I am advised by Revenue that the VAT rating of goods and services is subject to the requirements of the EU VAT Directive with which Irish VAT law must comply. In accordance with the Directive, Ireland maintains a standstill provision which permits the retention of the zero rate for certain food and drink products that were liable to the zero rate on 1 January 1991. This standstill provision cannot be extended.

The Value-Added Tax Consolidation Act, 2010 provides for the application of the zero rate to food and drink, but specifically excludes juice extracted from, and other drinkable products derived from, fruit or vegetables. Accordingly, fruit juice is taxable at the standard rate.
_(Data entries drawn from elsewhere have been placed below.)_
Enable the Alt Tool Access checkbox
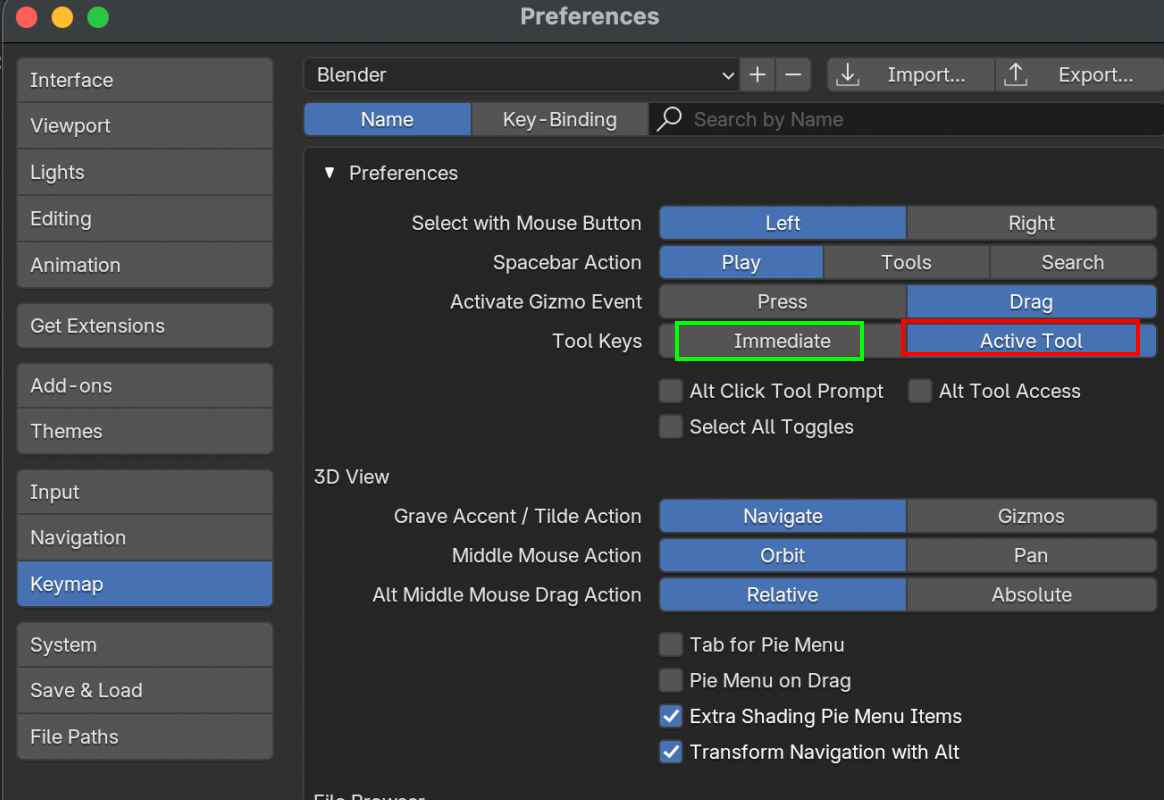 (920, 391)
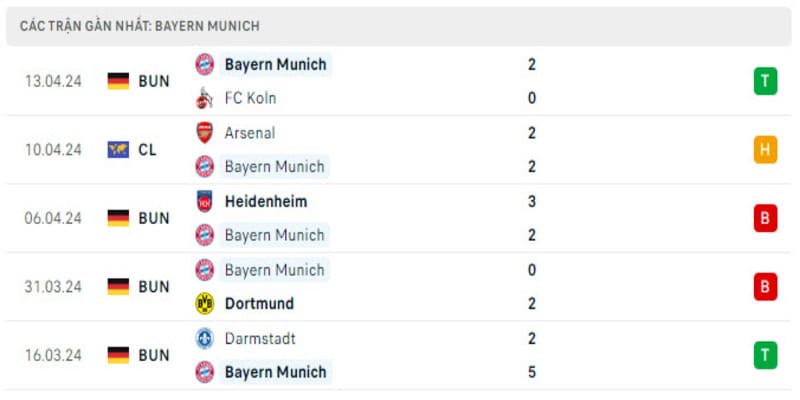Click Bayern Munich crest in 13.04.24 match
The image size is (800, 400).
[x=204, y=64]
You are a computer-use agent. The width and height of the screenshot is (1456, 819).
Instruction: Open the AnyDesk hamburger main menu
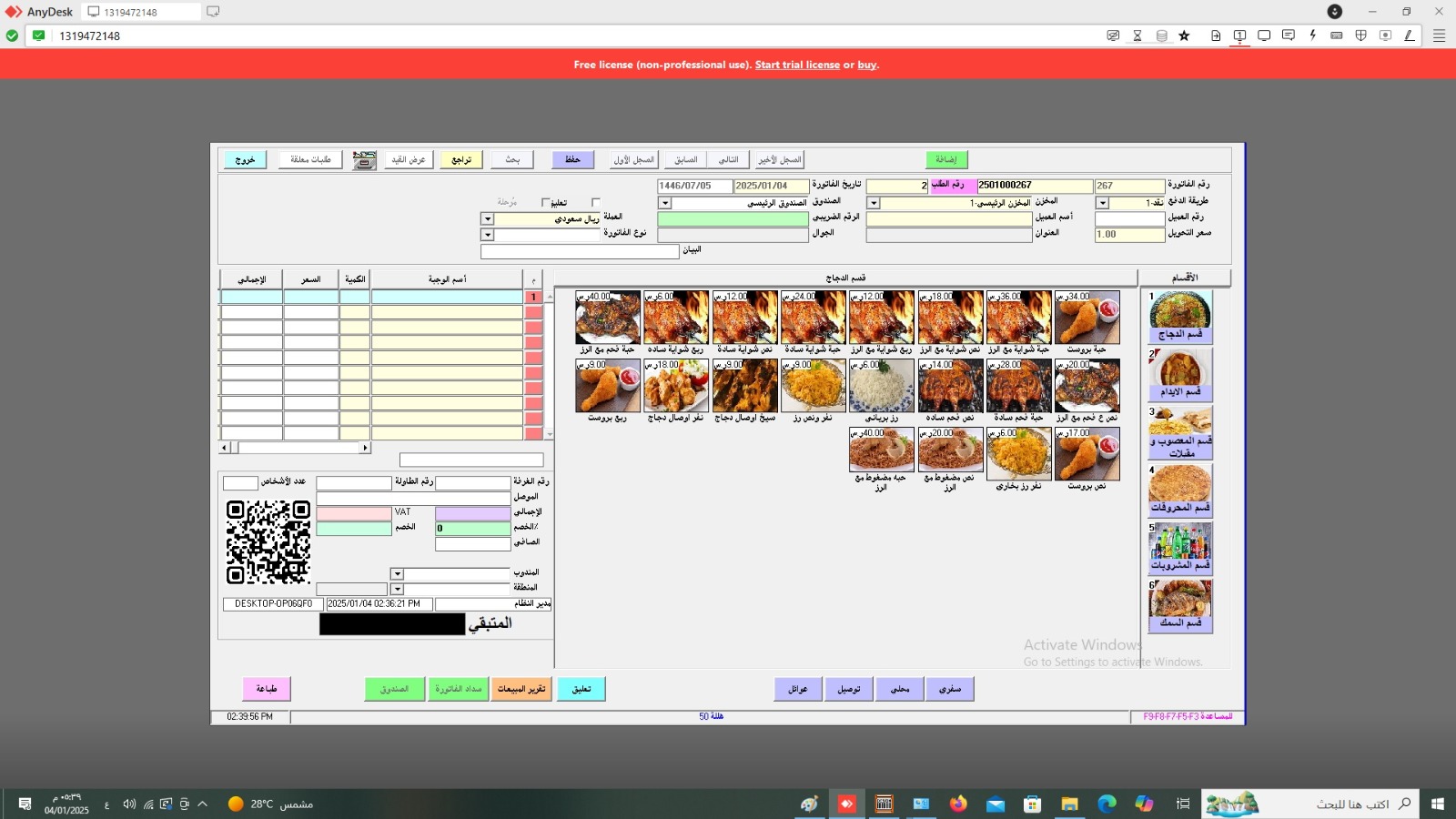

However, where fruit juice is provided as part of a restaurant or catering service it is liable to VAT at the second reduced rate of VAT, currently 9%.

Under Annex III of the EU VAT Directive, Member States are permitted to apply a reduced rate of VAT of not less than 5% to fruit juice. However, Ireland has a significantly wider range of goods and services taxed at the zero and reduced rates of VAT compared with other EU member states, and I have no plans to narrow the tax base further. Notwithstanding their sugar content, fruit juices are exempt from the Sugar Sweetened Drinks Tax.

Questions Nos. 211 to 213, inclusive, answered with Question No. 187.